**What you are asked to do:**
Lines that contain "height" are to be copied from the material, every one of them.
# # #
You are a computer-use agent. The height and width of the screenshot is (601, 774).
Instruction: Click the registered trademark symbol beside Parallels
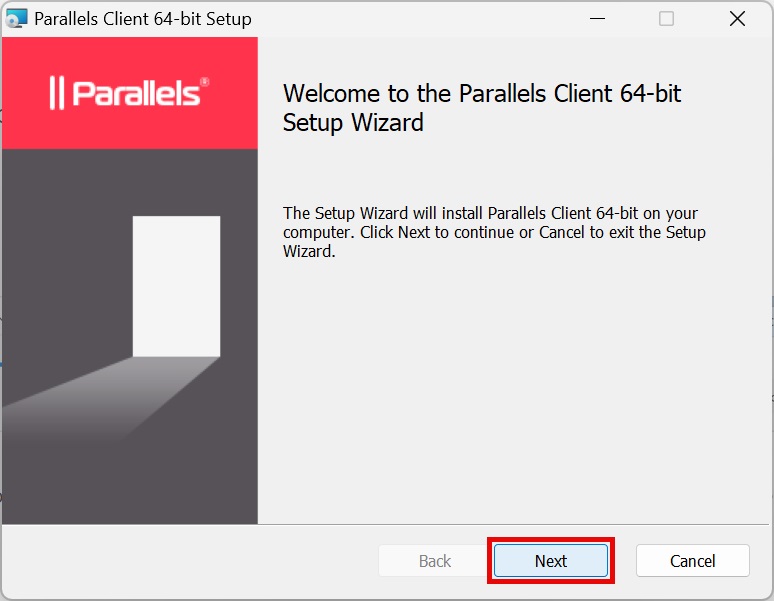click(x=205, y=82)
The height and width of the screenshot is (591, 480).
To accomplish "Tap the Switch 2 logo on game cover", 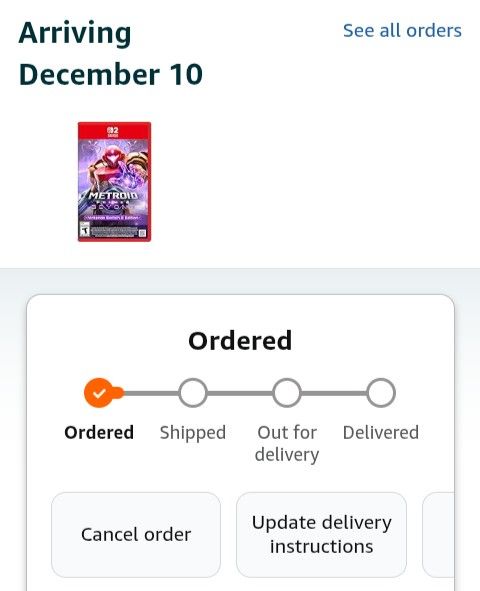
# # #
**Task result:**
You are a computer-use agent. The height and width of the screenshot is (601, 774).
The height and width of the screenshot is (591, 480).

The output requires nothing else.